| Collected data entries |
┄┄┄┄┄┄┄┄┄┄┄┄┄┄┄┄┄┄┄┄

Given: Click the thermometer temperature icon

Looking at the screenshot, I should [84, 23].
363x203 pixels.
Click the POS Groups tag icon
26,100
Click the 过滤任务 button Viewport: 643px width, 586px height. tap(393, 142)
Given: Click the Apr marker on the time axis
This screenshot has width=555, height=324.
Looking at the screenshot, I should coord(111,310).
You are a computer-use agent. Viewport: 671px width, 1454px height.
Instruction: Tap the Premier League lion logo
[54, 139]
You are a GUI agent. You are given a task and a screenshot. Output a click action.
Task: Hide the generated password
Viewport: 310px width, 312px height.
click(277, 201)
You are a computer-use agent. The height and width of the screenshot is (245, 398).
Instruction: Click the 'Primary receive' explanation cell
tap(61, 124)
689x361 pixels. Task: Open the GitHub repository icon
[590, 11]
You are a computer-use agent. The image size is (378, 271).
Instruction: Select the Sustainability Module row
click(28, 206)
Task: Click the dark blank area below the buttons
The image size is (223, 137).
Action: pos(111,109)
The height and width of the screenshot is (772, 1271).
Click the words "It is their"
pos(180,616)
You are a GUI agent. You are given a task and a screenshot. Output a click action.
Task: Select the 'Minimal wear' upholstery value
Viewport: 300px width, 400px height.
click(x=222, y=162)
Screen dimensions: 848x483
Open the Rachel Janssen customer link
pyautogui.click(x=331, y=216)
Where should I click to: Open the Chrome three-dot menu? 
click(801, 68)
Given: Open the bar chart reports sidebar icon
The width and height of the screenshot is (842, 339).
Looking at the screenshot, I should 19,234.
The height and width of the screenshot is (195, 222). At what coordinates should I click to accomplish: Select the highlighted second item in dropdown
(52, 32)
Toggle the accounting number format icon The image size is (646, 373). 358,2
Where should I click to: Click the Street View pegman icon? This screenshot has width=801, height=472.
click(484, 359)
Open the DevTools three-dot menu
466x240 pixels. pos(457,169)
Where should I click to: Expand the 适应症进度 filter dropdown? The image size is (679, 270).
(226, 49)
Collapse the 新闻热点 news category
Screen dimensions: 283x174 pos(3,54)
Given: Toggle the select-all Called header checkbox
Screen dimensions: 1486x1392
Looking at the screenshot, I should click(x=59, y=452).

┄┄┄┄┄┄┄┄┄┄┄┄┄┄┄┄┄┄┄┄

| Task item |
Write out, exactly as given, the line containing "The height and width of the screenshot is (772, 1271)." and every line after it to the end of the records. Include nothing else.

| Solved problem |
The height and width of the screenshot is (772, 1271).
Click the words "It is their"
pos(180,616)
You are a GUI agent. You are given a task and a screenshot. Output a click action.
Task: Select the 'Minimal wear' upholstery value
Viewport: 300px width, 400px height.
click(x=222, y=162)
Screen dimensions: 848x483
Open the Rachel Janssen customer link
pyautogui.click(x=331, y=216)
Where should I click to: Open the Chrome three-dot menu? 
click(801, 68)
Given: Open the bar chart reports sidebar icon
The width and height of the screenshot is (842, 339).
Looking at the screenshot, I should 19,234.
The height and width of the screenshot is (195, 222). At what coordinates should I click to accomplish: Select the highlighted second item in dropdown
(52, 32)
Toggle the accounting number format icon The image size is (646, 373). 358,2
Where should I click to: Click the Street View pegman icon? This screenshot has width=801, height=472.
click(484, 359)
Open the DevTools three-dot menu
466x240 pixels. pos(457,169)
Where should I click to: Expand the 适应症进度 filter dropdown? The image size is (679, 270).
(226, 49)
Collapse the 新闻热点 news category
Screen dimensions: 283x174 pos(3,54)
Given: Toggle the select-all Called header checkbox
Screen dimensions: 1486x1392
Looking at the screenshot, I should click(x=59, y=452).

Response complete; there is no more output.